▸ What needs to be done
What number of lines in the entries hold the string "Toggle"? Answer with it alone.

──────── Supplied material

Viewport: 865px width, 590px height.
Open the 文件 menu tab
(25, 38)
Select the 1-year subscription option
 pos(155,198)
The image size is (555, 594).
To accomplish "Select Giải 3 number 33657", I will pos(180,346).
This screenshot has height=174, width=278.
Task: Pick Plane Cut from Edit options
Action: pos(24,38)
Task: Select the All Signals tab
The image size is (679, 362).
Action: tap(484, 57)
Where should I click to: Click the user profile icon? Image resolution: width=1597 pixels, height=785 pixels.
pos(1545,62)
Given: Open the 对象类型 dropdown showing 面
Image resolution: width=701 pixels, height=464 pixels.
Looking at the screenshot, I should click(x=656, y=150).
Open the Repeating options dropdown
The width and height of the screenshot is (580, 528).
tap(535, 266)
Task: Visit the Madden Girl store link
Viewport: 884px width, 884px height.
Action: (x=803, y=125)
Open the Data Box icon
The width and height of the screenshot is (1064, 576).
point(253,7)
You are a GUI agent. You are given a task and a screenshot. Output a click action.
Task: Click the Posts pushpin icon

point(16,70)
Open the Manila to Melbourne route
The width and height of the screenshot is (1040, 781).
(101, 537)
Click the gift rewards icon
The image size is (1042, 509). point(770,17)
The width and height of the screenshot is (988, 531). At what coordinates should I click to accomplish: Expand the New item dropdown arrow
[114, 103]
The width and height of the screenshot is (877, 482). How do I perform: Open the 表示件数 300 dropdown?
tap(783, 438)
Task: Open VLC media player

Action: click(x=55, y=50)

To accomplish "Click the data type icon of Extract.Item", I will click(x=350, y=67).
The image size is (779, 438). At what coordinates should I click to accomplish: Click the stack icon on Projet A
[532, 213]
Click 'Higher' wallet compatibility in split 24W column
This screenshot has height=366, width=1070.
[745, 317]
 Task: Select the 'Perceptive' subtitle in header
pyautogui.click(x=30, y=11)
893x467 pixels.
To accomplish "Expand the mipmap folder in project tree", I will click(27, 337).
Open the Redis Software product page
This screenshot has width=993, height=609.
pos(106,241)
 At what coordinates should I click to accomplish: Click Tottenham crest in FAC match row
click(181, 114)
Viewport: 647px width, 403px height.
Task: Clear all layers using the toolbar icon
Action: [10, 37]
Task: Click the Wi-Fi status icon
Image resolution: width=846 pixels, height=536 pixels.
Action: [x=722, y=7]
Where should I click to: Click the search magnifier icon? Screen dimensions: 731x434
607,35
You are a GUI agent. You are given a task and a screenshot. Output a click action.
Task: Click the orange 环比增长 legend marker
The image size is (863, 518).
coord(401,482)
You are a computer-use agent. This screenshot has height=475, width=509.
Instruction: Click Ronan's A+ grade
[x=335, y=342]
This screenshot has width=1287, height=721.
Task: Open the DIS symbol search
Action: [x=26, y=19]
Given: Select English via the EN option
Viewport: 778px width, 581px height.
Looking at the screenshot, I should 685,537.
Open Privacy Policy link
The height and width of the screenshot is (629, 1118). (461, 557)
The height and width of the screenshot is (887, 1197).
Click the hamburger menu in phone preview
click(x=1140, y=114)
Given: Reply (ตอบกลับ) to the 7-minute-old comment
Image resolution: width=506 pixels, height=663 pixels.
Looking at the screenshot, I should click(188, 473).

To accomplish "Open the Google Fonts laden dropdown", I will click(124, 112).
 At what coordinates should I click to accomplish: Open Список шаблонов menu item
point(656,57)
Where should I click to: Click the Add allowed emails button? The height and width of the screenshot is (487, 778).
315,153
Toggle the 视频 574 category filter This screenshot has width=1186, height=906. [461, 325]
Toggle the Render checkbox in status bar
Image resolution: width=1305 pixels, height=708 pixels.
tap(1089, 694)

────────────────

▸ Solution to this problem
2